**Text shown:**
The battle of the euro – how much will Germany stomach?

Ever further union

Our European neighbours used to sneer at us Brits for our apparent obsession with World War Two. But the unfolding Eurozone crisis has shown that those same feelings have been always been present in continental Europeans, they just hid them behind a wall of rhetoric about shared futures and broad smiles at places like Maastricht. The question of wealth has shattered the façade.

Back during the wars that it’s now ok to mention again, the Germans used to worry about fighting on two fronts, quite rightly as it turned out. Now the struggle over the future of the euro is also settling down to a war on two fronts: the monetary and the fiscal. At the heart of the struggle is the question of whether, and if so, how German wealth can be transferred to heavily indebted PIIGS.

On the monetary front the Germans are trying to hold the line that the job of the European Central Bank is to fulfil its mandate of price stability.

On the other side of the hill are those – the PIIGS, most eurocrats (though few have the bottle to stick their head over the parapet), the Obama administration, and the British government – who think it should be focusing on employment or GDP growth. To accomplish this they want the ECB to print money which, the Germans believe, would be inflationary and scupper the ECB’s price stability mandate.

This is what lays behind the bond buying plan which the ECB announced recently.

When yields on Spanish or Italian bonds reach a given level the ECB will step in to buy these bonds with newly created euros in an attempt to drive these yields down. Crucially, the programme is, on paper at least, effectively unlimited. Under this programme the ECB can expand the monetary base of the eurozone as much as it likes as long as it is used to buy the sovereign debt of PIIG – something which isn’t in short supply.

**Recorded information:**

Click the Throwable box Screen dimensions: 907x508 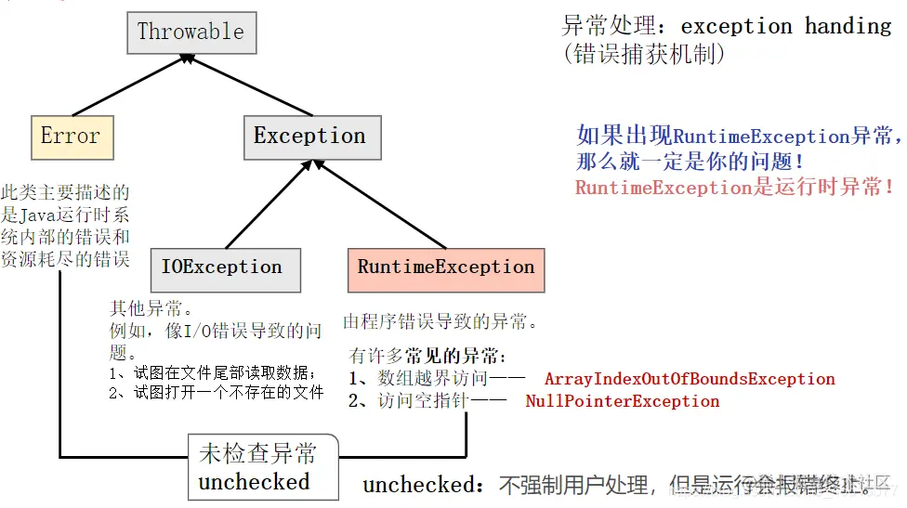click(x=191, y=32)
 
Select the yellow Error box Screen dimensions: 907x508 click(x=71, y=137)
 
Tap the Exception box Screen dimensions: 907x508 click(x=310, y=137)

...

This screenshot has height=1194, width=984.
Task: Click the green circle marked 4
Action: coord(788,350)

--

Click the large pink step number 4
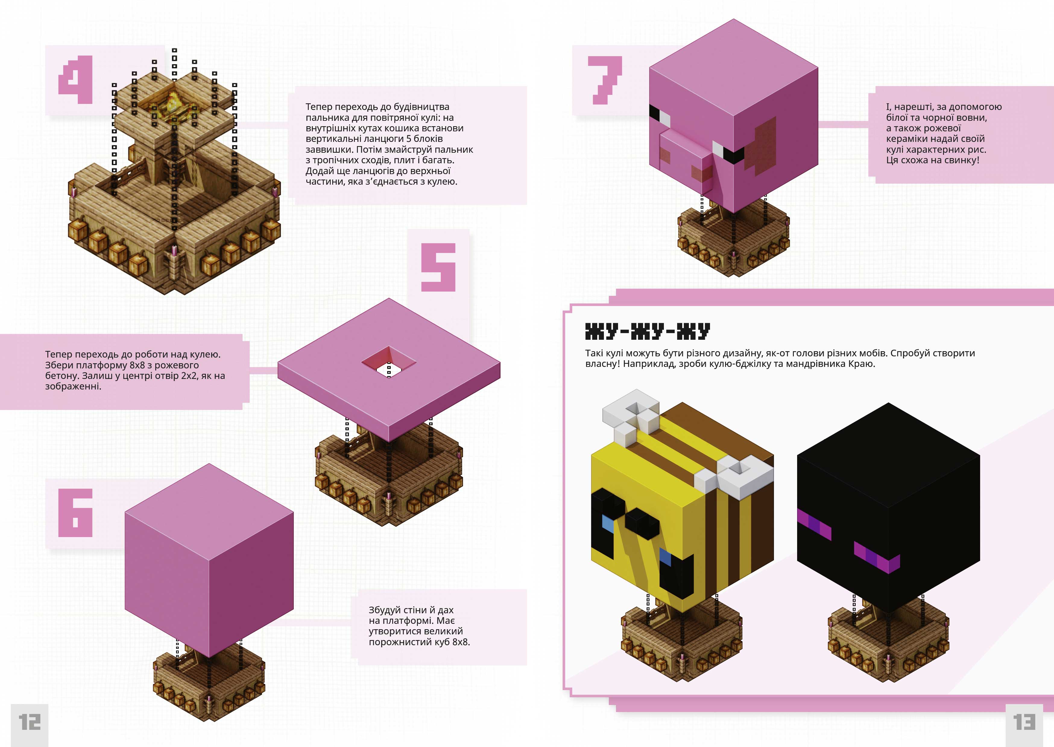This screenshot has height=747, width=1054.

**Directions:**
a. In the article on the euro crisis, translate this sentence into French: "On the monetary front the Germans are trying to hold the line that the job of the European Central Bank is to fulfil its mandate of price stability."
b. Duplicate a passage of the article on the euro crisis. Begin at the words "Ever further union" and stop after the words "shattered the façade.".
c. According to the article on the euro crisis, what will the ECB use to buy Spanish or Italian bonds when their yields reach a given level?

**Responses by task:**
a. Sur le front monétaire, les Allemands s'efforcent de défendre la position selon laquelle la mission de la Banque centrale européenne est de remplir son mandat de stabilité des prix.

b.
Ever further union

Our European neighbours used to sneer at us Brits for our apparent obsession with World War Two. But the unfolding Eurozone crisis has shown that those same feelings have been always been present in continental Europeans, they just hid them behind a wall of rhetoric about shared futures and broad smiles at places like Maastricht. The question of wealth has shattered the façade.

c. Newly created euros.